_Aim_
Copy the data from the line that has "I will point(306,21)." through the line that has "Action: click(187, 95)", changing "Indicators" to "Drawings" and leaving everything else the same.

━━ Data provided

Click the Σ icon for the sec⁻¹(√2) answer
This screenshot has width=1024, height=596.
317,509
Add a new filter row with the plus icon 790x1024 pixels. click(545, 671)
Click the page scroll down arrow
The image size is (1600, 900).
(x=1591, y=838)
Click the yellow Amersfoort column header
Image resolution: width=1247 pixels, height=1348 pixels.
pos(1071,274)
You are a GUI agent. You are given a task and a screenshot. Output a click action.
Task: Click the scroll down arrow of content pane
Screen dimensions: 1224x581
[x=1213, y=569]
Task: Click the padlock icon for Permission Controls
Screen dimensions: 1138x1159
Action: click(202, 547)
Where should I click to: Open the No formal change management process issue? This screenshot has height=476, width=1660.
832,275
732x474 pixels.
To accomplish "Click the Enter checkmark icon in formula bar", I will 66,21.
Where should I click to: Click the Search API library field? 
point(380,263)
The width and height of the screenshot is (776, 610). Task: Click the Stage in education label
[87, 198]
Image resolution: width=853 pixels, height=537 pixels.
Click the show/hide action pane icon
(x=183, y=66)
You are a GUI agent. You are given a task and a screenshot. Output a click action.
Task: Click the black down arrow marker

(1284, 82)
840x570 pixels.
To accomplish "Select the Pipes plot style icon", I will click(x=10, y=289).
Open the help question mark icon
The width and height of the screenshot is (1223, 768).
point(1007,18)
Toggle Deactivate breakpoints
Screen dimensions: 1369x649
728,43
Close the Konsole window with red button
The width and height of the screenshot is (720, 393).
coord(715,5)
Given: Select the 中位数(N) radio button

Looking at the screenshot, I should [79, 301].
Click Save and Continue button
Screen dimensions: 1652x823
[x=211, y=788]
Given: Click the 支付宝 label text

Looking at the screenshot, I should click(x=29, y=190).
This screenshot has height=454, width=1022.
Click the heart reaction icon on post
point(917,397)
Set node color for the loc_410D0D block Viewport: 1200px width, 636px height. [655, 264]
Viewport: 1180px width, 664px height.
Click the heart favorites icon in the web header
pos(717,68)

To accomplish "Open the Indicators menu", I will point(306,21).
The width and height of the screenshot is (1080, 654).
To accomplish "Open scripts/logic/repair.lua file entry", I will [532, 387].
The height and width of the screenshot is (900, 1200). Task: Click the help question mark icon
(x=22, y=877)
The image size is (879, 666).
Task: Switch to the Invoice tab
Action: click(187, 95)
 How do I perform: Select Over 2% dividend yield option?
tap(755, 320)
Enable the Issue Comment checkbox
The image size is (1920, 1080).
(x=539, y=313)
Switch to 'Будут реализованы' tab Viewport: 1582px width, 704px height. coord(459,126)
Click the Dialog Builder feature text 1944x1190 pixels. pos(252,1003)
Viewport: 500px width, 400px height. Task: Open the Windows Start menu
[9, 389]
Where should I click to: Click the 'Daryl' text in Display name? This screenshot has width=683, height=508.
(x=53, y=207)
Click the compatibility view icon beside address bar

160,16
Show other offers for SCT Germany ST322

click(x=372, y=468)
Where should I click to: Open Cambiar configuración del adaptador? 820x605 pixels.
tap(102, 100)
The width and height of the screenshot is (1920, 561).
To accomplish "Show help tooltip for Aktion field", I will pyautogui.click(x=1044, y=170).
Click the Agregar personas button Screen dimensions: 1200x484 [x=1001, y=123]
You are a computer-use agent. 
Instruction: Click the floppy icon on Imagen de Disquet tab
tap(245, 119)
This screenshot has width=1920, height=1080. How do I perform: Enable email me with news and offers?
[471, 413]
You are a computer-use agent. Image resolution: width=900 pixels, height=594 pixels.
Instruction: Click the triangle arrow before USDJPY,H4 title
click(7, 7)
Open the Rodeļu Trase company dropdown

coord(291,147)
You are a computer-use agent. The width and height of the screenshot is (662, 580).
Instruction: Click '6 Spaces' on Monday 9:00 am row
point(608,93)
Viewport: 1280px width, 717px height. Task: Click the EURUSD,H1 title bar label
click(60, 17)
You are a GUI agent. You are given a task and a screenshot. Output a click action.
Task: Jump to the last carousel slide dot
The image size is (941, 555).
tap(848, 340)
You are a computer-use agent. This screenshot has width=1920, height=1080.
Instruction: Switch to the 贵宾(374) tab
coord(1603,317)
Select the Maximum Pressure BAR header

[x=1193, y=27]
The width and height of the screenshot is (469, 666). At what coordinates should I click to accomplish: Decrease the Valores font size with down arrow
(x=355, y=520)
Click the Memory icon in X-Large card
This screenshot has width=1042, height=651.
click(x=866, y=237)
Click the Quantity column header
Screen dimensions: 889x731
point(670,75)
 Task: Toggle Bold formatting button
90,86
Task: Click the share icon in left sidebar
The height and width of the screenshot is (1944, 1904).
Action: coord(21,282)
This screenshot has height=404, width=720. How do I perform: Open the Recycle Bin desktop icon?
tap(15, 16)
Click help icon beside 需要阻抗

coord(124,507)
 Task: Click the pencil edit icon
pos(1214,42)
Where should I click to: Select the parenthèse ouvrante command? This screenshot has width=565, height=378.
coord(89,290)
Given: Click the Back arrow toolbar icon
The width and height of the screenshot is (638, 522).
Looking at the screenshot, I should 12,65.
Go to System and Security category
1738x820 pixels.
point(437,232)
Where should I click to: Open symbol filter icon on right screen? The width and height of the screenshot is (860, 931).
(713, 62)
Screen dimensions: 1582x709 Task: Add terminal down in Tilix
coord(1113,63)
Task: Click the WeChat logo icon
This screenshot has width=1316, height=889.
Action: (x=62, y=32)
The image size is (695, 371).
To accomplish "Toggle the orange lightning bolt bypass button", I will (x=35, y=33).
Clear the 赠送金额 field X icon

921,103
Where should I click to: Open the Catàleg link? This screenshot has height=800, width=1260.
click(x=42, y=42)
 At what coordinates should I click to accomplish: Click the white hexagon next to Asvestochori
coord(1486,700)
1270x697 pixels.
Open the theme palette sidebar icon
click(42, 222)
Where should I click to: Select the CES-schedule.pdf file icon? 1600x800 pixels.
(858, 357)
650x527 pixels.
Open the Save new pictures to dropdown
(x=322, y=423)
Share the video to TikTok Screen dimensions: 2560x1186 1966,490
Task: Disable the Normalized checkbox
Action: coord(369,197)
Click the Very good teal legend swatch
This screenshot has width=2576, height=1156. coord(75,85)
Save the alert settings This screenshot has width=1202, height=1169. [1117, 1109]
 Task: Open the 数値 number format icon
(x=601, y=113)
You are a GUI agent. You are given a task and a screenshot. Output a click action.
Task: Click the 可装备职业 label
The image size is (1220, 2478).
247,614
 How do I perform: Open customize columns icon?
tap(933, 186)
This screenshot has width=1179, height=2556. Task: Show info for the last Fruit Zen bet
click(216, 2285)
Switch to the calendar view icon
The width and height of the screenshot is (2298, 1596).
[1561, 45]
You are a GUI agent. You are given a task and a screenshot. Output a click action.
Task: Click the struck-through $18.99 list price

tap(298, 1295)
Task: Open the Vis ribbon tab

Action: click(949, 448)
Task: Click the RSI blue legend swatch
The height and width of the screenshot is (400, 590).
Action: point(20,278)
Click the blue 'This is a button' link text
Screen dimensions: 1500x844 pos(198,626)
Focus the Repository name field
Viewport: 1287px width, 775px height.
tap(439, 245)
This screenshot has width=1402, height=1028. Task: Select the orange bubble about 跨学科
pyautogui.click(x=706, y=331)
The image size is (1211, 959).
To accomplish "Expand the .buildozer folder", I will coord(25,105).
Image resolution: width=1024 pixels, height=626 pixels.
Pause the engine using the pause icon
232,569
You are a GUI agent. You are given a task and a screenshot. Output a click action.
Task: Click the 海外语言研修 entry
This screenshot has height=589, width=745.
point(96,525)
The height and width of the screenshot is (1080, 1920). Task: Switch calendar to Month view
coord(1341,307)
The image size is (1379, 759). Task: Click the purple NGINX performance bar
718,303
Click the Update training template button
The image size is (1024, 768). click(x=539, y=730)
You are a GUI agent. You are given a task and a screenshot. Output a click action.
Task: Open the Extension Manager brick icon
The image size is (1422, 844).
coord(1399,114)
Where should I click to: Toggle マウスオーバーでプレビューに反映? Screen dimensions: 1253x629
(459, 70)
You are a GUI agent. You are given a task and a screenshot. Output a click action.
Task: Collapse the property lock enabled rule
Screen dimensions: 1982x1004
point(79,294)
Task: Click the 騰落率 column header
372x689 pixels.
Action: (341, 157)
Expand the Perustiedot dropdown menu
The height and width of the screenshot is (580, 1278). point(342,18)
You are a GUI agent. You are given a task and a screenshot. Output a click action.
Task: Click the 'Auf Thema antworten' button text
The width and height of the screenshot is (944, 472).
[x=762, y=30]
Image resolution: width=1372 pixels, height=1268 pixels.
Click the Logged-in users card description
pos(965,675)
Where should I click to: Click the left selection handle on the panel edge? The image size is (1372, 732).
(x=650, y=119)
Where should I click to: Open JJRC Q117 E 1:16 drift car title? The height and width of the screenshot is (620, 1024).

━━━━

_Answer to the problem_
To accomplish "Open the Drawings menu", I will point(306,21).
The width and height of the screenshot is (1080, 654).
To accomplish "Open scripts/logic/repair.lua file entry", I will [532, 387].
The height and width of the screenshot is (900, 1200). Task: Click the help question mark icon
(x=22, y=877)
The image size is (879, 666).
Task: Switch to the Invoice tab
Action: click(187, 95)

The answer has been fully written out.